Though I have Belfast rated fourth after tearing apart Don’t Look Up, this doesn’t mean Belfast is a bad film. I love the general premise of Belfast, being a black and white film about a young boy in Ireland during the 1960s. Belfast sounds like an incredible flick, with the potential to have the emotional impact as a masterful film like Roma.
Truthfully, Belfast felt a little flat for me. I enjoyed the film and can see why it was nominated. The story was just a bit too fragmented and didn’t have the impact I expected. Maybe I thought too highly of the film going into it, but either way, definitely watch Belfast.
Logline: A look at how tennis superstars Venus and Serena Williams became who they are after the coaching from their father, Richard Williams.
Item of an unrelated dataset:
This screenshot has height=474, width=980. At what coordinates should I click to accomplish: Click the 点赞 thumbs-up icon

Many will look back on the last ten years as the re-birth of the biopic. We’ve had a lot of biopics over the last few years, with the latest being King Richard. Anyone interested in sports, specifically tennis, can appreciate King Richard for its dramatic performance of how the Williams sisters got to where they are.
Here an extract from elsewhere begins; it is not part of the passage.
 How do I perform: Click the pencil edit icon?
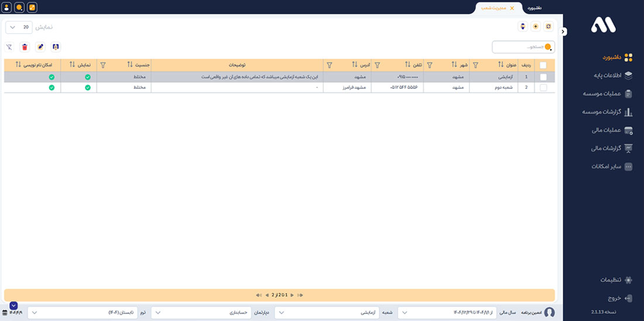(x=40, y=47)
Truthfully, my three and fourth spot could switch if I wanted to, since I enjoyed King Richard as much as I did Belfast. There wasn’t anything groundbreaking or unique to King Richard, but this isn’t to say it's a bad film. It’s a good watch and pays off with an emotional story that will inspire anyone who views it.
Logline: The story of Alana Kane and Gary Valentine growing up, running around, and going through the treacherous navigation of first love in the San Fernando Valley, 1973.
My number two and one spot on the list are two films I thought were significantly above the rest. I have Licorice Pizza at number two, the latest from Paul Thomas Anderson that sadly performed terribly at the box office. I loved Licorice Pizza, despite some of its minor flaws.
It was a hilarious film with an overtone of emotional baggage with its two central characters, Alana and Gary, Alana wanting to remain young and uncertain about her future, and Gary desperately trying to be more mature amidst his acting and various business schemes. I’d argue Alana Haim and Cooper Hoffman had two of the best debut acting performances with Alana and Gary. My only real minor complaints are its somewhat unbelievable plotline at times and not enough scenes of Bradley Cooper as Jon Peters. Overall, this film ruled.
Logline: The chronicles of four years in the life of Julie, a young woman who navigates the troubled waters of her love life and struggles to find her career path, leading her to take a realistic look at who she is.
At number one, I have The Worst Person in the World. Any film that touches on the notion of society’s disciplinary standards and someone who doesn’t fall in line with those standards will quickly obtain my love.
Similar to films like Boyhood, the After trilogy, Marriage Story, and Frances Ha tone-wise, The Worst Person in the World focuses on Julie and her life from college to her late 30s. A whirlwind of emotions are flung upon us while Julie goes throughout life, hitting the deepened layer of wondering if we’ve done enough with our time. It’s a perfect film, and I can’t wait to watch it again.